Three consequences suggest themselves. First, in the short term, Saddam’s resistance is probably going to be much tougher than the U.S. has been hoping. Second, in the medium term, the backlash after his inevitable defeat could be horrible. Third, in the long term, Iraqi society is probably going to be living with the legacy of the Baath party for generations.
We’ve already seen evidence of the short-term problem. Resistance has been much stiffer than the Administration led the public (and possibly itself) to believe. This resistance is consistent with past evidence. This morning, Brad DeLong cited some relevant evidence about the Republican Guard’s behavior during the first Gulf War, from Kenneth Pollack’s first book. Brad commented that the Iraqi army may be “incompetent at using their artillery, unable to maneuver, unwilling to take the intiative, incapable of adapting to any surprise, armed with technologically-inferior and poorly-maintained equipment … yet large numbers of them, especially from the Republican Guard, will stand their ground and fight—until they die.”
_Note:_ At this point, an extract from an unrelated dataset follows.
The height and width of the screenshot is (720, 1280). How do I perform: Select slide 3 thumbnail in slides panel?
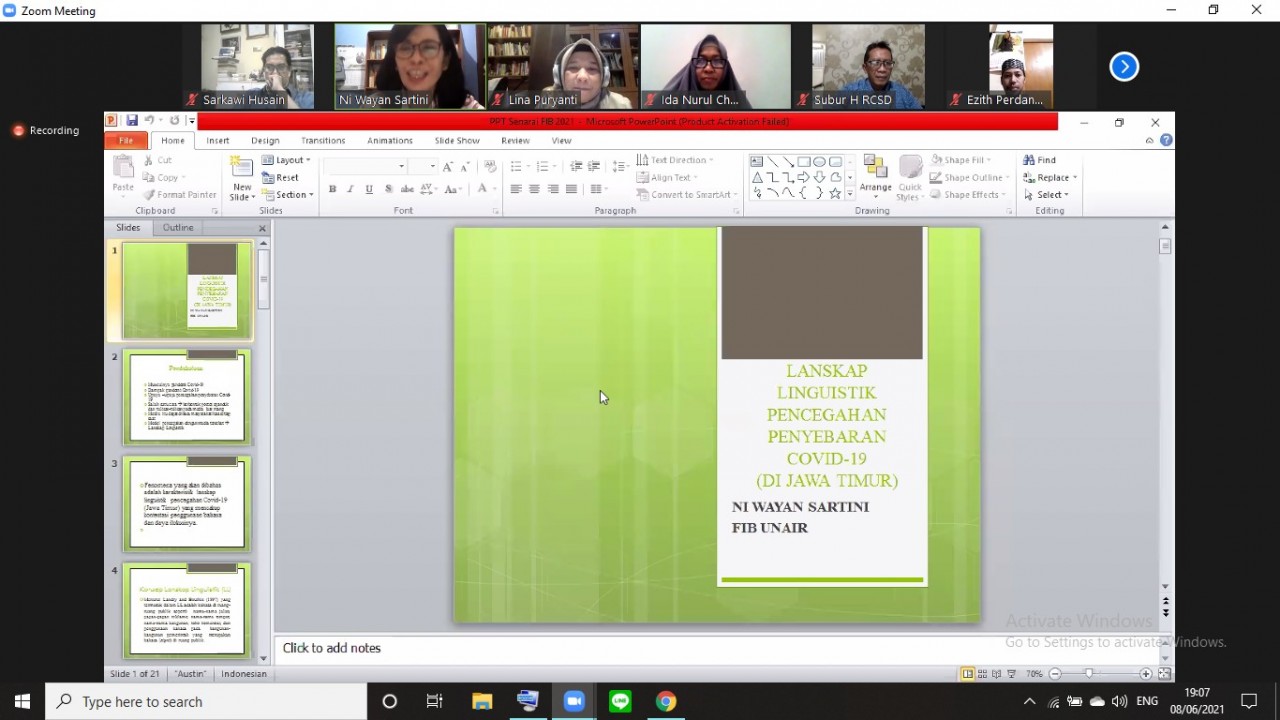[x=186, y=504]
The medium term problem is beginning to be noticed. Dan Drezner, for instance, is worrying about what he’s calling Debaathification. That is, what is the U.S. going to do with all the party members after the war? So far, the only solution he can think of is for the Baathists to resist as much as possible, thereby ensuring that as many of them as possible will be killed. The alternative, as Dan frankly says, is a purge. (Now there’s a word that owes a lot to Stalin.) Dan notes that
such purges are notoriously difficult to implement. Occupying forces often lack either the stomach or the energy to take the necessary actions.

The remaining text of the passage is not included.